How to Play the Earnings Season in Europe

Trading remained cautious on Tuesday morning as investors had one eye on the start of the earnings season in the U.S., but strategists told CNBC that Europe's own fourth-quarter earnings season could throw up a few surprises.

Falling growth in the core European economies and continuing austerity in the peripheral countries is likely to have put pressure on European companies this season, and on the whole traders remain downbeat.

"Underwhelming," was Ishaq Sidiqqi, a market strategist at ETX Capital's prediction. Rebecca O'Keeffe, head of investment at Interactive Investor, said it'll be "less positive than other global earnings".

However, since poor third-quarter earnings last year, the markets have witnessed a pickup in U.S. economic data, a surge in European indexes and China regaining pace. Fourth-quarter earnings could reflect this, according to Sidiqqi.

(Read More: Oops! This Earnings Season Comes With Plenty of Excuses)

"The likely winners and losers will be those corporates exposed to the recovery stories in the U.S. and China," he said.

"The buoyant recovery in the U.S. housing market should help our construction companies such as Wolseley, Lafarge and even some of the house builders."

A Reuters poll on Monday predicted that China's gross domestic product may show an expansion of 7.8 percent in the fourth quarter, stopping seven straight quarters of more modest growth. For this reason Sidiqqi says that miners are set to benefit from recovering metal prices.

(Read More: China Fourth-Quarter GDP Growth Seen Rebounding to 7.8%)

German car makers VW and BMW aren't likely to disappoint, according to Sidiqqi. Chinese growth and the boycott of Japanese goods should boost figures.

"Likely losers will undoubtedly be retailers, as tough austerity across Europe keeps a cap on spending for consumers," he said.

"Food producers will win over clothing retailers but retailers with a strong online unit such as Next should continue to benefit."

Expectations are low for the retail sector, O'Keefe told U.K. supermarket Tesco was one interesting stock that could surprise, she said.

European banks rallied once more on Monday as global regulators agreed to give banks four more years to build up cash reserves and widen the range of assets banks can put into this buffer. O'Keefe sees this as a warning sign that having rallied so much, the sector is "susceptible to disappoint".

(Read More: Regulators Ease Key Bank Rule to Spur Credit)

Sidiqqi expects investors to start to look beyond the headline numbers and focus on a company's outlook. U.K. retailer Debenhams announced record-breaking Christmas sales figures on Tuesday with sales up 5 percent in the five weeks to January 5. But a downgrade to its forecast for its gross margin in 2012 was enough to instigate a sell-off and shares fell around 6 percent in Tuesday trading.

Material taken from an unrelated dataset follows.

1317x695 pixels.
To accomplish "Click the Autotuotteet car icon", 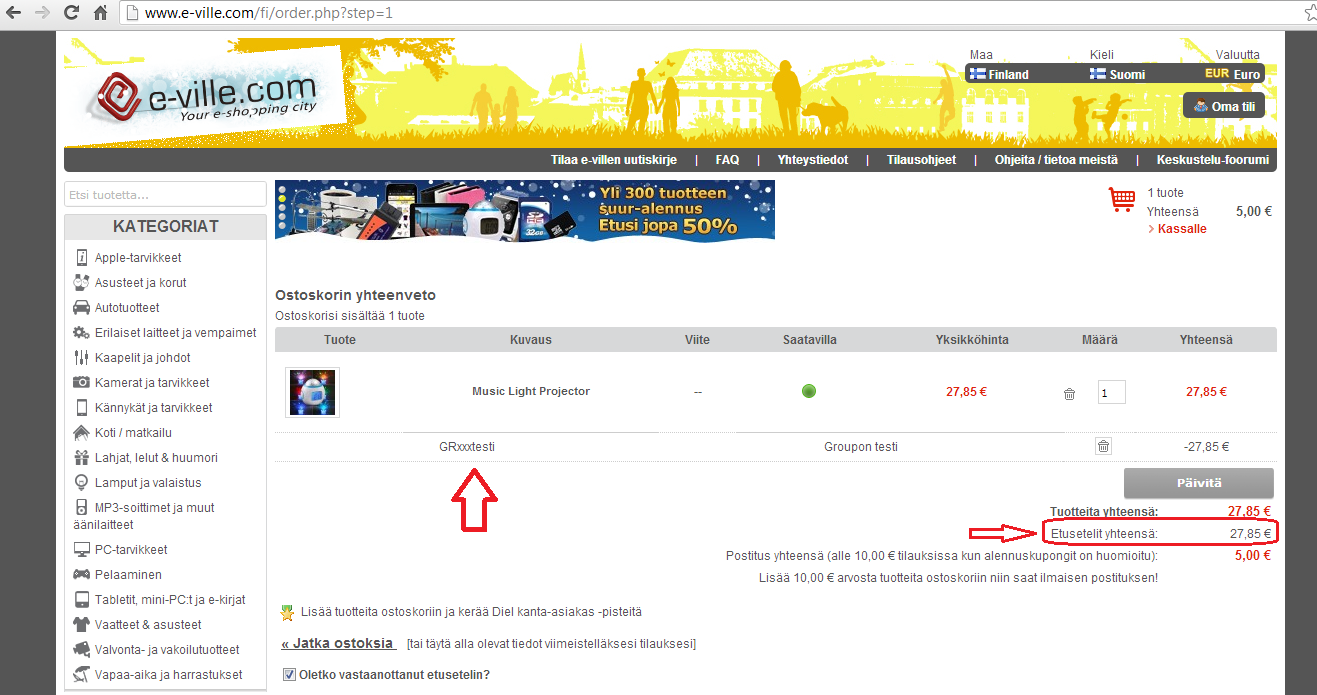I will tap(82, 308).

"Outlook statements will be the key this season as they will set the tone for 2013," Sidiqqi said.

"Investors are more likely to focus on the outlook over the actual headline numbers with lifts to earnings guidance propping up share prices for the companies that can demonstrate strong visibility, healthy balance sheets and sound fundamentals."


Ishaq Sidiqqi at ETX Capital has no personal holdings in the above stocks, but ETX Capital's clients may have some holdings.